As you may or may not know, I’m a member of the Lay branch of the Order of Preachers (Dominicans). I made my Final Promises (“for all my life”) on April 11 2010.
About that “for all my life” bit…
It turns out that nothing in this life is certain, even promises made before God, the Master of the Order (represented by the Friar Promoter for the Lay Dominicans), and your mum.
As part of “being a Dominican” I would go to Spurgeon College every two years and give a talk to the trainee Baptist and Pentecostal ministers about being Catholic, and praying for the dead, and Mary’s maternal care over the Order, and nuns, the intercession of the Saints, and all those other bits of Catholic doctrine that Baptists tend to find a bit tricky. I was re-writing my talk one day last year and it suddenly struck me that I wasn’t sure that I believed what I was talking about, which is somewhat problematic, really.
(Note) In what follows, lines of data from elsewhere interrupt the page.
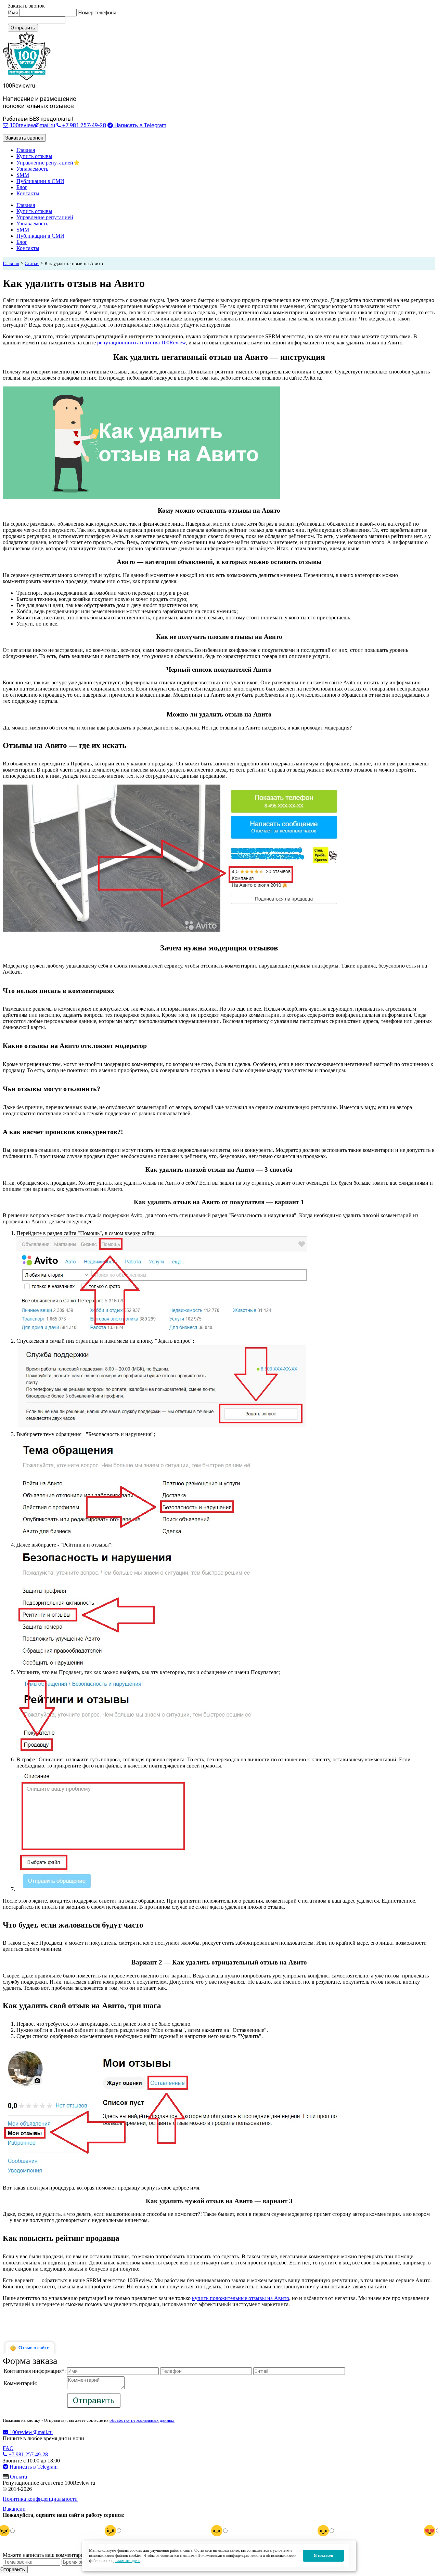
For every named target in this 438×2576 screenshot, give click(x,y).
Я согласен (323, 2555)
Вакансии (14, 2509)
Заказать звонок (24, 138)
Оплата (18, 2477)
You can’t belong to an Order whose motto is “Veritas” (truth) if you’re not sure you believe what you’re about to preach.
So, where am I now?
Do I still believe in what St Thomas Aquinas refers to as The Prime Mover? Yes, probably. Most of the time. I think. Maybe.
From there, can I make the intellectual leap to believing and professing all that the holy Catholic Church teaches, believes and proclaims to be revealed by God? No.
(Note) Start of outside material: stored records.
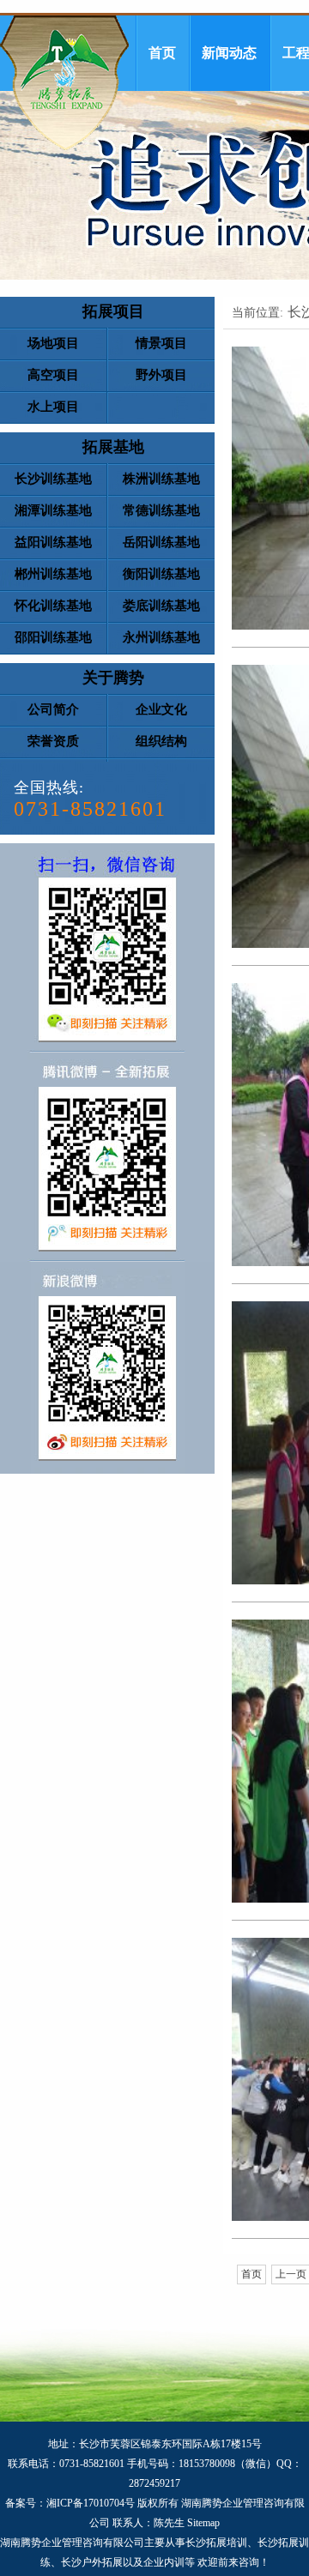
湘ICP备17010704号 (90, 2503)
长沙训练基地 (53, 479)
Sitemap (203, 2523)
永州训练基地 (161, 637)
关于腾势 (113, 677)
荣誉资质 (53, 741)
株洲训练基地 (161, 479)
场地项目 (53, 343)
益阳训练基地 (53, 542)
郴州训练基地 (53, 574)
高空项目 (53, 375)
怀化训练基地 (53, 605)
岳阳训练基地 (161, 542)
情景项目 (161, 343)
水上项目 (53, 406)
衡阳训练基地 (161, 574)
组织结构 (161, 741)
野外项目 (161, 375)
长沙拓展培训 (216, 2543)
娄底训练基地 (161, 605)
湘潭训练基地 (53, 510)
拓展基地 (113, 446)
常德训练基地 (161, 510)
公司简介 (53, 709)
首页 (162, 52)
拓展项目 (113, 311)
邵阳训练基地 (53, 637)
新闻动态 (229, 52)
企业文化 (161, 709)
Would the easy way out have been to carry on as if I believed, wearing my profession cross and going to meetings and saying All The Right Words and so on? Yes, probably. It would have saved some awkward questions and a lot of grief and heartache, for a while anyway, but I am sure there would have come a point, sooner rather than later, where the mental gymnastics involved would have made me explode.
Ten years of praying the Divine Office every day, and attending Daily Mass has left the rhythm of the church’s year ingrained in my bones, I think, so I still find myself tripping over ingrained habits. Christmas as a purely secular time was a little disconcerting. Going on holiday and not figuring out where the nearest Catholic church was and what time Mass was.
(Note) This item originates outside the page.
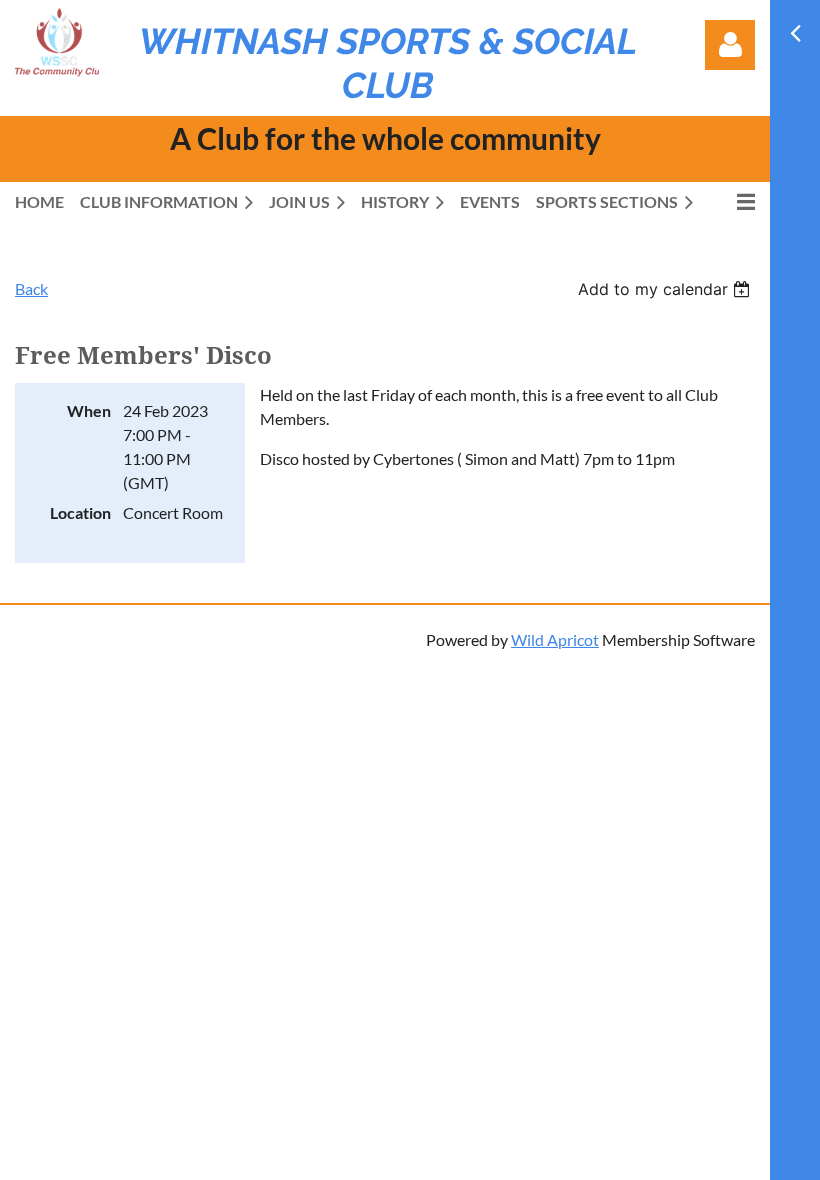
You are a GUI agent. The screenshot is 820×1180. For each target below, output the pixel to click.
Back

So, there we are. For tedious, admin-related reasons, I’m formally still a member of the order until the dispensation process is finished, but to all intents and purposes, I no longer regard myself as such.
[Edited to clarify something]
I absolutely do not regret my time in the Order. It was the right thing to do at the time, but staying would have been an act of profound intellectual and spiritual dishonesty and a grave disservice to everyone involved – to me, to the Community, and to the wider Order.